The whole program is going to end up contained in the IO monad, basically.

When the code is actually executed, everything after reading the file depends on that file’s state so will still suffer from the same state-related bugs as the imperative implementation, so have you actually gained anything, as a programmer who will maintain this?

I totally appreciate the benefit of reducing and isolating stateful behaviour, which is in fact why I structured the imperative version like that: gather inputs, do pure stuff, spit out outputs. Hopefully convert() can be completely pure and reap the benefits of cachability, threadsafety, etc.

I also appreciate that monadic types can be useful, especially in pipelines operating on comparable types, but don’t see why IO should use monads unless already in such a pipeline.

Is there some additional benefit to dealing with side effects the IO monad pattern brings, which I’m missing?

Best Answer

The whole program is going to end up contained in the IO monad, basically.

That's the bit where I think you're not seeing it from the Haskellers' perspective. So we have a program like this:

module Main

main :: IO ()
main = do
  xmlData <- readFile "input.xml"
  let jsonData = convert xmlData
  writeFile "output.json" jsonData

convert :: String -> String
convert xml = ...

I think a typical Haskeller's take on this would be that convert, the pure part:

  1. Is probably the bulk of this program, and by far more complicated than the IO parts;
  2. Can be reasoned about and tested without having to deal with IO at all.

So they don't see this as convert being "contained" in IO, but rather, as it being isolated from IO. From its type, whatever convert does can never depend on anything that happens in an IO action.

When the code is actually executed, everything after reading the file depends on that file’s state so will still suffer from the same state-related bugs as the imperative implementation, so have you actually gained anything, as a programmer who will maintain this?

I'd say that this splits into two things:

  1. When the program runs, the value of the argument to convert depends on the state of the file.
  2. But what the convert function does, that doesn't depend on the state of the file. convert is always the same function, even if it is invoked with different arguments at different points.

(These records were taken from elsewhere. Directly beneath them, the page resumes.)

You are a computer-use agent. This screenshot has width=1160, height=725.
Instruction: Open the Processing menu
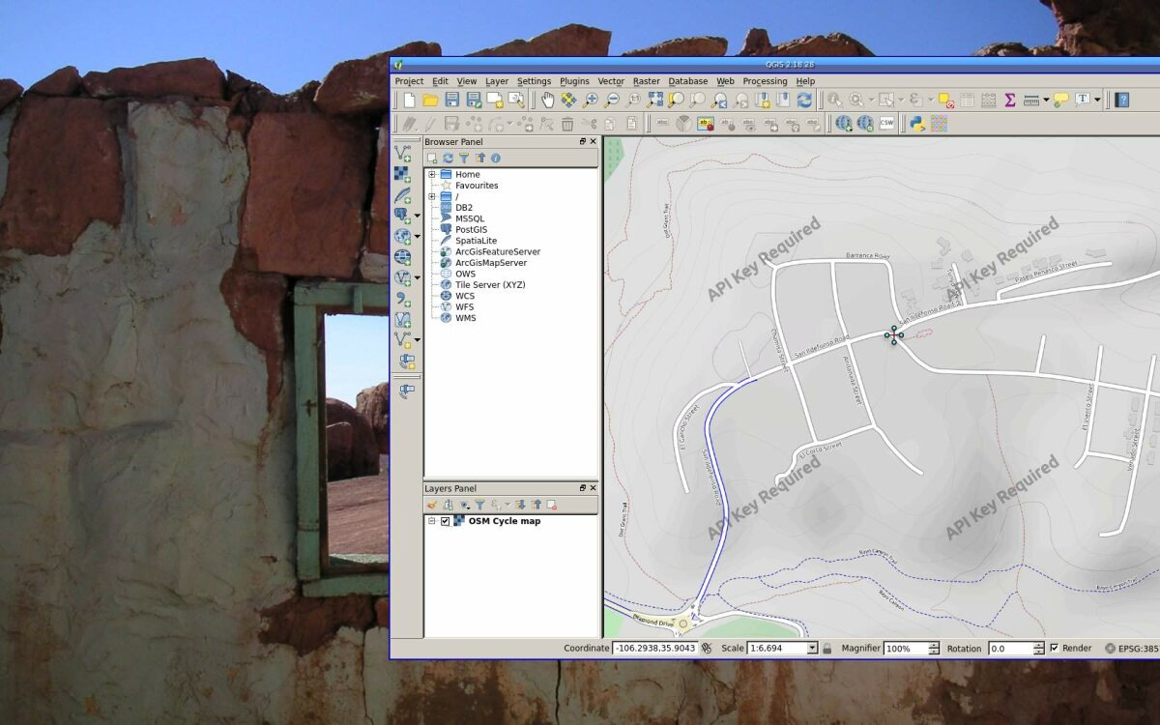tap(765, 81)
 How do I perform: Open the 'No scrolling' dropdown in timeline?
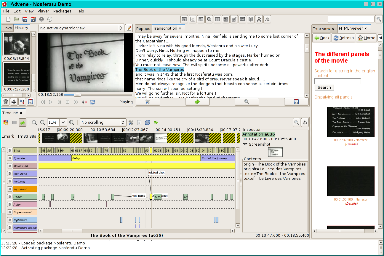click(x=103, y=123)
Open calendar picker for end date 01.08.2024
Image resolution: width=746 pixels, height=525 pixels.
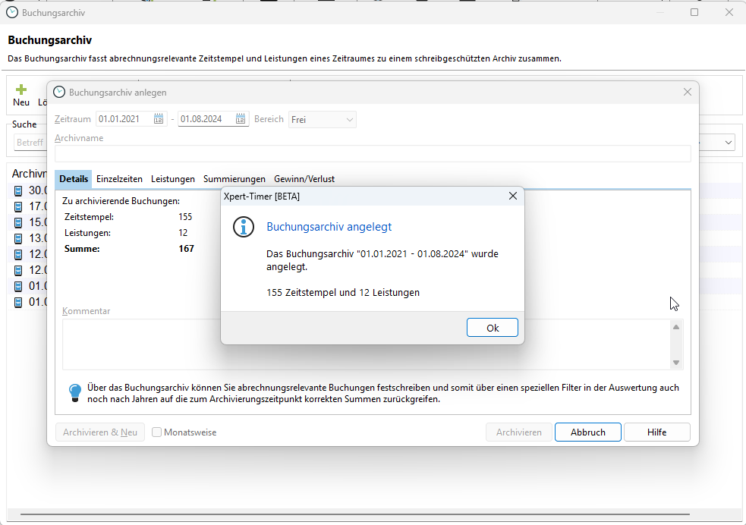point(241,119)
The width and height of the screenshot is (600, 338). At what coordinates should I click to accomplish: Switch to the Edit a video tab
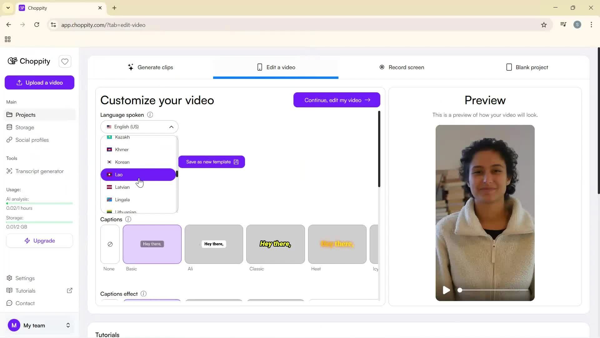coord(276,67)
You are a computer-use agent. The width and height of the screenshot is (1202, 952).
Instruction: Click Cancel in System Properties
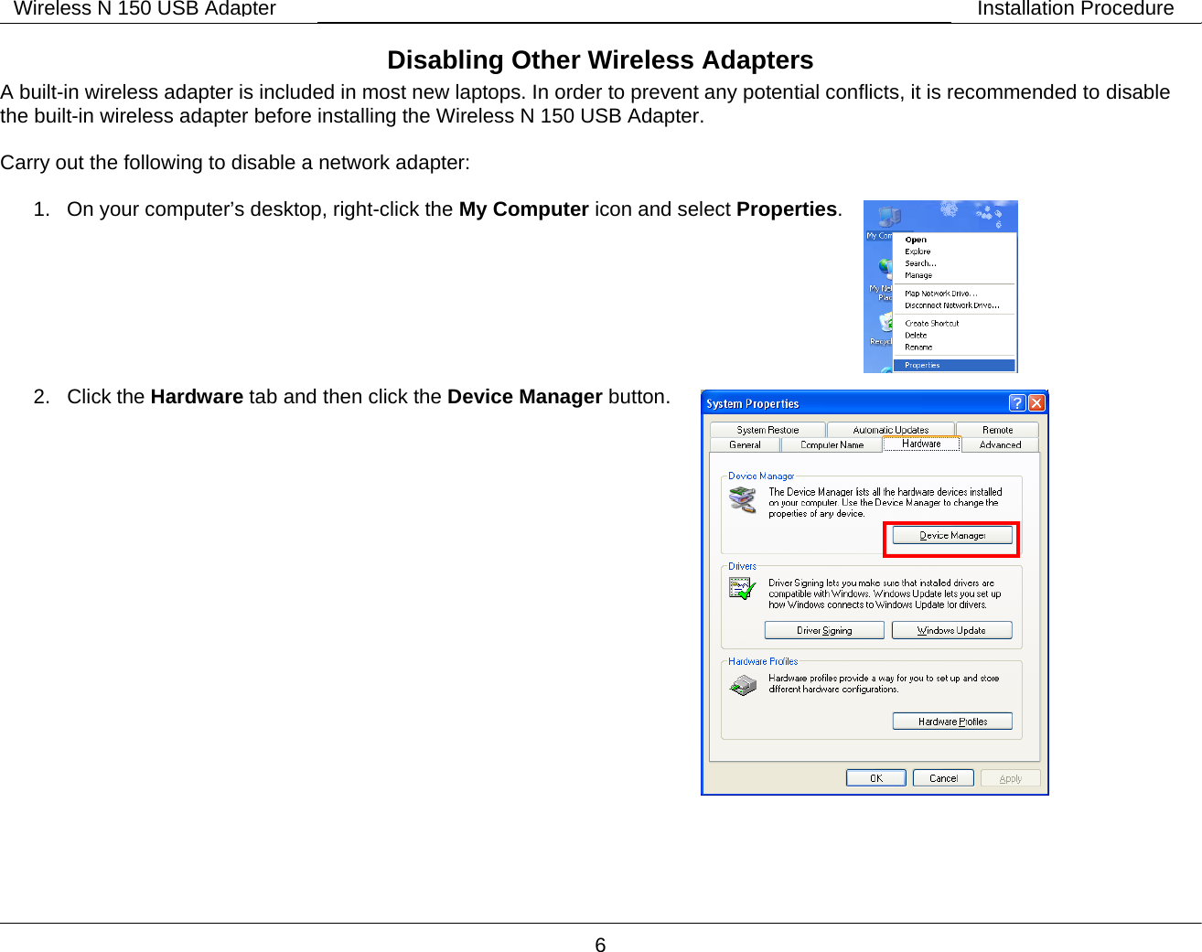pyautogui.click(x=942, y=777)
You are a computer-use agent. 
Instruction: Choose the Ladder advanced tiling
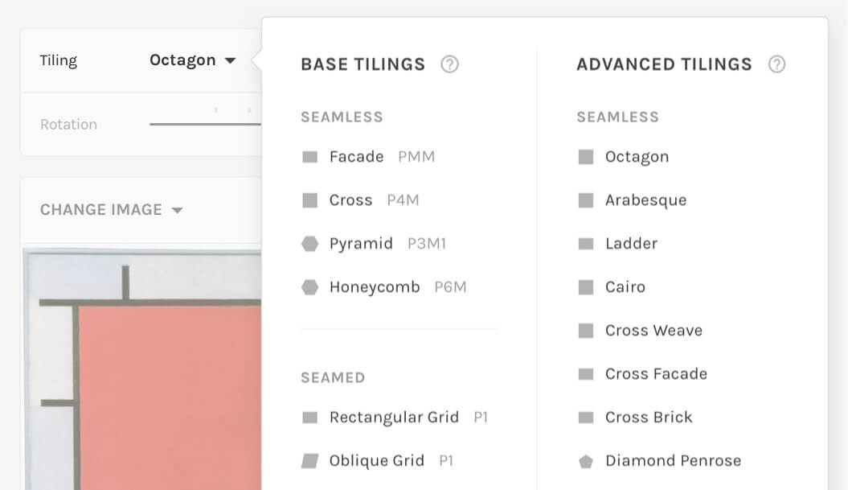click(632, 243)
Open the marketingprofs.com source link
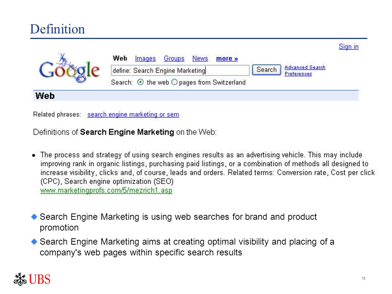This screenshot has width=392, height=294. click(106, 190)
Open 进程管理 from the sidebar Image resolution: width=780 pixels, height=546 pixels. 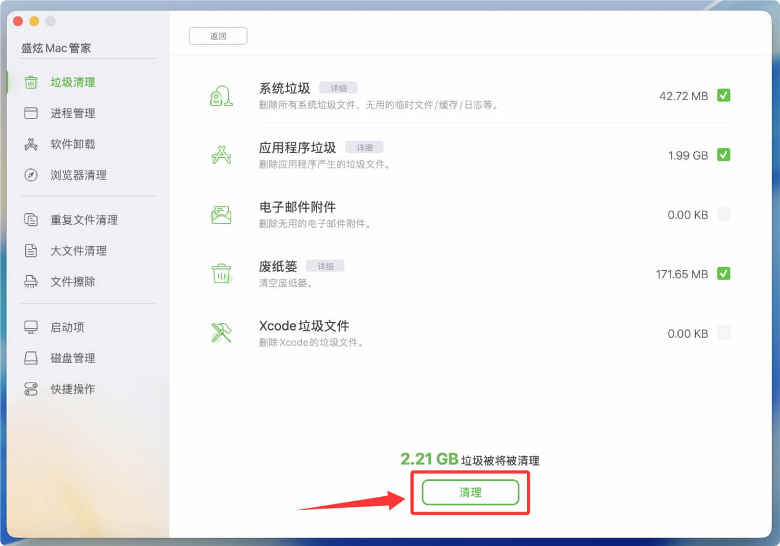(31, 113)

This is a somewhat abstract point, but it's really key to what Haskellers mean when they talk about this. You want to write convert in such a way that given any valid argument, it will produce a correct result for that argument. When you look at it like that, the fact that reading a file is a stateful operation doesn't enter into the equation; all that matters is that whatever argument is fed to it and wherever that may have come from, convert must handle it correctly. And the fact that purity restricts what convert can do with its input simplifies that reasoning.

So if convert produces incorrect results from some arguments, and readFile feeds it such an argument, we don't see that as a bug introduced by state. It's a bug in a pure function!